Fragmento citado
*****

Que un objeto puede ser portador de propiedades que afectan la duración de un relato (al ralentizar o precipitar la economía de sus intercambios) es algo que sabían tanto Proust como Calvino. Menos frecuente resulta la apuesta inversa —es decir, que el hueco dejado por el relato favorezca el realce de los objetos y su concomitante inflexión del espacio—, y es la ficha que juega el italiano Andrea Bajani en El libro de las casas.
La premisa posee la elegancia de una ecuación: contar la historia de una vida a partir de los lugares en que se habitó. A partir de los objetos que ocuparon un lugar en el espacio de esa existencia, y del espacio en tanto objeto. Son los lugares, no las personas, los protagonistas; y es el fluir del espacio (no de la conciencia, no del tiempo), entonces, aquello que lubrica el mecanismo narrativo. Bajani parece, así, apropiarse de algo más que de una frase de Perec (“vivir es pasar de un espacio a otro haciendo lo posible por no golpearse”).
De indubitable linaje oulipiano, la solidez constructiva de la novela sortea el riesgo de estancamiento al proponer un flanco metafórico que hace de contrapeso del sentido más rasante. A las moradas previsibles (Casa de familia, Casa de familiares) intercala otras (Casa del tumor, Casa de los recuerdos fugados, Casa de la voz) que ensanchan el espectro de lo vivido, destacando vestigios de lo que pudo haber sucedido; aunque, en último término, perduren los silencios y malentendidos. El contrapunto lo ejerce la perenne tortuga, testigo impasible de los cambios que suceden a su alrededor.

*****

Datos aportados

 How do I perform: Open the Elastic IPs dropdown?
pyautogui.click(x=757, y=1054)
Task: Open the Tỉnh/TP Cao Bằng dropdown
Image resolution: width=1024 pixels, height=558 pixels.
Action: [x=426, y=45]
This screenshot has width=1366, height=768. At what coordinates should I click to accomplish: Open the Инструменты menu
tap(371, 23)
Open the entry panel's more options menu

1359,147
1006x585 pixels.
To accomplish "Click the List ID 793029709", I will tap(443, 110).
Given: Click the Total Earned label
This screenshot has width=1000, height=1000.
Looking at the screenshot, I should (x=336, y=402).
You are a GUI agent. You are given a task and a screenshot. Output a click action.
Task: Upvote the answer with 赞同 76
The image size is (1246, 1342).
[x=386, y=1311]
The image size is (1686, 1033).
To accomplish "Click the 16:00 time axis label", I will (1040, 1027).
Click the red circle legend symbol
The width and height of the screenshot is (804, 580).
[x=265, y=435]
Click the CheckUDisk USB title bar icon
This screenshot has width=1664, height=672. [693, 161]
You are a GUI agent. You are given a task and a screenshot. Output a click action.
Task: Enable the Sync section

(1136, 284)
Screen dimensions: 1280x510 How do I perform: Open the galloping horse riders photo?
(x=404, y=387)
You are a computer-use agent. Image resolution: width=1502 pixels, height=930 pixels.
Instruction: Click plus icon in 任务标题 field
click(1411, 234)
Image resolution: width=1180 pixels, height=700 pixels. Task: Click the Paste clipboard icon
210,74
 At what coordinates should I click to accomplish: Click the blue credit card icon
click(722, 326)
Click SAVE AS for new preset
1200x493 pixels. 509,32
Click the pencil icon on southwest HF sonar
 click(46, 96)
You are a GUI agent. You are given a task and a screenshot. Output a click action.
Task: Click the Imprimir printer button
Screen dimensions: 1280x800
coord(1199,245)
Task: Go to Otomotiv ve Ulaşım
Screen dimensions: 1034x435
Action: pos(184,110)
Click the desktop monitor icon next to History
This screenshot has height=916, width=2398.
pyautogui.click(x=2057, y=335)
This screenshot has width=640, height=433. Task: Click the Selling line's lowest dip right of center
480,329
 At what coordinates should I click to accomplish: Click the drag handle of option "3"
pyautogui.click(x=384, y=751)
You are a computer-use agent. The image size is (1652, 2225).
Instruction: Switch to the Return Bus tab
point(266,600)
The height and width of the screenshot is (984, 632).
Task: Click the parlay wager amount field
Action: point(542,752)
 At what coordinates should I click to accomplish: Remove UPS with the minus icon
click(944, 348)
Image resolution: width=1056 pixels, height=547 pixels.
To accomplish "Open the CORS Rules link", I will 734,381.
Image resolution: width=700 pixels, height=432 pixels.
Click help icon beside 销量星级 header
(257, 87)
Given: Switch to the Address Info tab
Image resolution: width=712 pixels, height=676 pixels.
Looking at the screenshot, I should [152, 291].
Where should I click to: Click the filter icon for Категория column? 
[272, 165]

*****

Tareas
(a) Escribe todos los nombres de casas que aparecen entre paréntesis en la reseña sobre El libro de las casas.
(b) Sigue escribiendo la reseña sobre El libro de las casas a partir de su última frase.
Los registros vienen de otra fuente distinta.

Respuestas
(a) Casa de familia, Casa de familiares, Casa del tumor, Casa de los recuerdos fugados, Casa de la voz

(b)
Sin nombres propios y con la línea temporal quebrada, la historia de “Yo” es el resto de una sustracción operada sobre lo inanimado. Un padre iracundo por aquí, una madre afligida por allá; una vocación, una amante; una y varias mudanzas. Los acontecimientos son los que cualquier vida puede reclamar como propios. Lo particular está en el rastro que dejan —en un inmueble, en un batiente, en un adorno— los gritos en la noche, los susurros y suspiros, los gestos y el alborozo. Todo aquello que calla con asordinado clamor. Por eso la insistencia de la novela en mostrar planos catastrales o en describir ángulos, perímetros, superficies, pasillos y aberturas —además de dar cuenta de una genuina pasión documental— procura aplanar el rango de expresión afectiva, instalando un tono sobrio, más bien distante, en la totalidad del material disponible. Por momentos, este deliberado desapego conspira contra el interés de la lectura debido a que tiende a emparejar los distintos eventos en un registro uniforme, como si se tratara del ejercicio de una memoria atrofiada que no logra establecer relaciones de relevancia y jerarquía entre sus recuerdos.
Lo biográfico, de este modo, supone un trabajo paradójico sobre los pliegues de la intimidad, porque las distintas partes que componen su escurridiza silueta mudan en un inventario que sustrae los acontecimientos del curso del tiempo y los expone como piezas de un museo personal. El montaje resultante, a expensas de su artífice, repone la arquitectura de una o varias ausencias. Porque no es tanto el relato de una vida lo que persigue Bajani, sino su estela en la superficie rugosa de las cosas.
Andrea Bajani, El libro de las casas, traducción de Juan Manuel Salmerón Arjona, Anagrama, 2022, 280 págs.